You are currently viewing Syafruddin Prawiranegara ‘Sang Pemimpin Darurat’ – Ketua PDRI

Syafruddin Prawiranegara ‘Sang Pemimpin Darurat’ – Ketua PDRI

                 Pada masa awal kemerdekaan, Indonesia harus menghadapi beberapa ujian yang cukup berat salah satunya adalah serangan umum Belanda yang kedua pada tanggal 19 Desember 1948. Ketika para pemimpin bangsa seperti Bung Karno dan Bung Hatta tertangkap dan diasingkan, para tokoh nasional lainnya tetap berupaya menggerakkan roda pemerintahan Indonesia sehingga terbentuklah Pemerintahan Darurat Republik Indonesia (PDRI). PDRI dibentuk di Bukit Tinggi, Sumatera Barat dan diketuai oleh Mr. Syafruddin Prawiranegara yang pada saat itu menjabat sebagai Menteri Kemakmuran serta wakilnya adalah Mr. Teuku Muhammad Hasan yang pada waktu itu menjabat sebagai Gubernur Sumatera.
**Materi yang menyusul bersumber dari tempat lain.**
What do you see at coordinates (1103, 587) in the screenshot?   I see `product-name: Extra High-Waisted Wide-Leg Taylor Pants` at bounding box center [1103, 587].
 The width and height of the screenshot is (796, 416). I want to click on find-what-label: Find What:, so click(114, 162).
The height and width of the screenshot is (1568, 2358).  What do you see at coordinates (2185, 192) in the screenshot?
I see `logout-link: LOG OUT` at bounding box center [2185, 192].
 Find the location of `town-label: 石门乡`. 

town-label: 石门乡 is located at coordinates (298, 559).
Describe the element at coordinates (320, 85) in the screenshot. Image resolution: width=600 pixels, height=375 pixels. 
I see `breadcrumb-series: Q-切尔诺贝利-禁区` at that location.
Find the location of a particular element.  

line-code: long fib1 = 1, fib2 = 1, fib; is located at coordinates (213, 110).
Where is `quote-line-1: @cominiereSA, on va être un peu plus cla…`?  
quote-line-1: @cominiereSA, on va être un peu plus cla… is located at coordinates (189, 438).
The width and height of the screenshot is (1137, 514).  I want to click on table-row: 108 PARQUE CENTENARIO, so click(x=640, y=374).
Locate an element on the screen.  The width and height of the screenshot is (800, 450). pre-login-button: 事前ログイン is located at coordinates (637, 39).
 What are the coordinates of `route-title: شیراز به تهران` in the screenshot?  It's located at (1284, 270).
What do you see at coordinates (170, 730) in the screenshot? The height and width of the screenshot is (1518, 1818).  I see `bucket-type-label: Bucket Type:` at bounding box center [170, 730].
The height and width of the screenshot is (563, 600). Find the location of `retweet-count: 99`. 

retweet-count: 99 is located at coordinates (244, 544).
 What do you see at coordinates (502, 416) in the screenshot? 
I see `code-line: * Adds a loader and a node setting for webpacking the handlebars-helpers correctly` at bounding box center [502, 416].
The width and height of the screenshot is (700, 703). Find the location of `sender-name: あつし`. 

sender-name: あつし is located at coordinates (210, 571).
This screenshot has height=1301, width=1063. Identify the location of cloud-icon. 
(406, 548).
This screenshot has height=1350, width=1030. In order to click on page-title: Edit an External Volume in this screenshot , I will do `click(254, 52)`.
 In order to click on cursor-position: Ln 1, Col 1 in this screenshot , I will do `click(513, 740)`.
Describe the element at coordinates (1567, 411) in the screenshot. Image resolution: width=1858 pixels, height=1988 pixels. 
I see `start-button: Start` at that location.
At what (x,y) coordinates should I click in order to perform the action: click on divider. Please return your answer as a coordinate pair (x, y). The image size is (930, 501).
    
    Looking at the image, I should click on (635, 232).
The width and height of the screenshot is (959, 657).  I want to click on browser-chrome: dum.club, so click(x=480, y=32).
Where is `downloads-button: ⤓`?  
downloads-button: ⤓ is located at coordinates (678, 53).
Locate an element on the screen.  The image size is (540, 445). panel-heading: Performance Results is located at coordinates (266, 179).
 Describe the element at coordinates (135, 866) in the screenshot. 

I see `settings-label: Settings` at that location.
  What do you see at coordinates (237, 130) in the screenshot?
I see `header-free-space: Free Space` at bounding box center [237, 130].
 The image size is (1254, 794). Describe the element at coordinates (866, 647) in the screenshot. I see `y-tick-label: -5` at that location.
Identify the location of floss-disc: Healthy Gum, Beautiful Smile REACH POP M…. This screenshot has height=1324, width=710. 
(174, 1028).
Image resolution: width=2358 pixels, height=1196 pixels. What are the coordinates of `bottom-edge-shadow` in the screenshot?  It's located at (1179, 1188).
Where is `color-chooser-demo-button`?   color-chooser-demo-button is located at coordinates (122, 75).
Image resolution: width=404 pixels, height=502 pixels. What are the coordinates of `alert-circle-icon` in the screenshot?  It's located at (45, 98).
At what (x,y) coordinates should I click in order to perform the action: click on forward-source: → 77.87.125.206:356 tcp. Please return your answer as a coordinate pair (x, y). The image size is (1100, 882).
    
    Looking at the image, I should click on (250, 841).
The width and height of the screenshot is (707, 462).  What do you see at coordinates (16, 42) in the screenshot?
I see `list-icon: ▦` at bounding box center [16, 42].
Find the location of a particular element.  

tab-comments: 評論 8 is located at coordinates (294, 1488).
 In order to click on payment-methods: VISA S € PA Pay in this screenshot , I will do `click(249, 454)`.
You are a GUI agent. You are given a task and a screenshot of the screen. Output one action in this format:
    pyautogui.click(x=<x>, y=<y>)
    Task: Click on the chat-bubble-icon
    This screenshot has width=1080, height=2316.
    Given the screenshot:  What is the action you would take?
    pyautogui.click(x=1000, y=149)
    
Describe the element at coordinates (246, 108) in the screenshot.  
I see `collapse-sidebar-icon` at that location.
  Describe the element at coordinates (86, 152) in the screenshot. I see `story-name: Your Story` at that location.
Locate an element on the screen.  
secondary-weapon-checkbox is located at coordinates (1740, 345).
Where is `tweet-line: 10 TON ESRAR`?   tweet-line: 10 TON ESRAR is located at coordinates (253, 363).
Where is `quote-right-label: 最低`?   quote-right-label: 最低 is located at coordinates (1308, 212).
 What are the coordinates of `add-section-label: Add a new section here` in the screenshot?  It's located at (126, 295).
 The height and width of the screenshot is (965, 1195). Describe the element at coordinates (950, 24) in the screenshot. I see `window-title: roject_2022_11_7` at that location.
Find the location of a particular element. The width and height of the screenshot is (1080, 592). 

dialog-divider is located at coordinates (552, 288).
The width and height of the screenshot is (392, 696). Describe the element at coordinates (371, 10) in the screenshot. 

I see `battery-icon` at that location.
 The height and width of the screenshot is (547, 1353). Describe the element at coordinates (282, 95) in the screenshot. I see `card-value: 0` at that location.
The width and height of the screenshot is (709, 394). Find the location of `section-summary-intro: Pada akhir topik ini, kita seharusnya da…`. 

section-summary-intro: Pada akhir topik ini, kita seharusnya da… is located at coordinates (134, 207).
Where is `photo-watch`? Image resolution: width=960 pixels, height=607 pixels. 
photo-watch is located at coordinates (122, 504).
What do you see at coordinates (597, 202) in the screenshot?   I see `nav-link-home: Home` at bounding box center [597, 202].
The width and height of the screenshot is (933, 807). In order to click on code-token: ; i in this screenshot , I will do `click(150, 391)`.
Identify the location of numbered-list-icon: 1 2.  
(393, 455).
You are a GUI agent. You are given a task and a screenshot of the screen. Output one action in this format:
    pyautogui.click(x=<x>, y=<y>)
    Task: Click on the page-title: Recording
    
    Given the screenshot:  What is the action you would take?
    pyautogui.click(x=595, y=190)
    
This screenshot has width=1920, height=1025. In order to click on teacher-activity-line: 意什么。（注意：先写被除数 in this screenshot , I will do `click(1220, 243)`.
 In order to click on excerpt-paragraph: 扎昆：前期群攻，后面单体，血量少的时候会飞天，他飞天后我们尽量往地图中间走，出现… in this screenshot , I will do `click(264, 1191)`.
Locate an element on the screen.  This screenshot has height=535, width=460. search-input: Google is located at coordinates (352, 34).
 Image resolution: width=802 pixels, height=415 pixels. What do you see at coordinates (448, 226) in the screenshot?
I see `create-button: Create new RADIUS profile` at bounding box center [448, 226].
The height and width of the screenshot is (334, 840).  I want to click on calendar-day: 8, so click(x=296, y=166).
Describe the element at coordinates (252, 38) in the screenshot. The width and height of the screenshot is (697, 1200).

           PDRI dibentuk tepat ketika adanya serangan Agresi Militer Belanda kedua tetapi inisiatif pembentukan ini diawali oleh Mr. Syafruddin beserta beberapa tokoh nasional lainnya yang berada di Sumatera. Sebenarnya, Presiden Sukarno ketika itu juga telah mengirimkan telegram mengenai pembentukan pemerintahan darurat, namun telegram tersebut tidak sampai kepada Mr. Syafruddin. Meski demikian, ternyata isi telegram tersebut pun menunjuk Mr. Syafruddin sebagai penjabat sementara Presiden dalam pemerintahan darurat.

Mr. Syafruddin Prawiranegara (Ketua Pemerintahan Darurat Republik Indonesia) tahun 1948 hingga 1949

             Mr. Syafruddin Prawiranegara lahir di Serang, Banten pada tanggal 28 Februari 1911. Beliau merupakan lulusan sekolah hukum (Rechtshogeschool), Belanda yang berada di Jakarta. Mr.Syafruddin menempuh pendidikan dasar di ELS pada tahun 1925, kemudian melanjutkan pendidikan ke MULO di Madiun pada tahun 1928, dan pada tahun 1931 beliau melanjutkan pendidikan ke AMS di Bandung. Beliau memegang status sebagai Presiden (Ketua) pemerintahan darurat Indonesia selama kurang lebih 207 hari dari tanggal 19 Desember 1948 hingga 13 Juli 1949. Sebelum memegang jabatan sebagai “Presiden darurat”, beliau merupakan Menteri Keuangan Republik Indonesia dari tanggal 2 Oktober 1946  hingga 26 Juni 1947, selain itu ia juga merangkap sebagai Menteri Perdagangan dan Menteri Pertanian dari tanggal 29 Januari 1948  hingga 4 Agustus 1949. Statusnya sebagai ketua PDRI berakhir ketika perjanjian Roem – Royen yang disepakati oleh Belanda dan Indonesia disahkan pada tanggal 1 Juli 1949 tercapai. Dalam perjanjian tersebut diperintahkan agar semua tawanan politik yang diasingkan oleh Belanda dilepaskan tanpa syarat dan dikembalikan ke Yogyakarta, maka pada tanggal 13 Juli 1949 Presiden RI Ir. Sukarno dan Moh. Hatta kembali ke Yogyakarta. Pada saat itu juga diadakan sidang kabinet baik dari pihak PDRI dan RI yang berakhir pada penyerahan mandat kembali dari Mr. Syafruddin Prawiranegara selaku ketua PDRI kepada Presiden RI Ir. Sukarno. Dengan demikian berakhirlah pemerintahan darurat yang berada di Sumatera.

              Meskipun secara resmi Mr. Syafruddin bukan merupakan Presiden Indonesia akan tetapi tugas yang didapatkan beliau sama seperti Presiden Indonesia lainnya. Sebagai bangsa yang hebat sudah sepatutnya kita menghormati dan mencontoh cara pikir para pemimpin dalam menjalankan pemerintahan negara ini. Semua itu pada akhirnya dapat membawa Bangsa dan Negara ini menjadi bangsa yang bijaksana, kuat dan dapat menaungi rakyatnya seperti perlambangan Garuda Pancasila – simbol Negara Kesatuan Republik Indonesia. (Balai Kirti dan tim – Dihimpun dari berbagai sumber).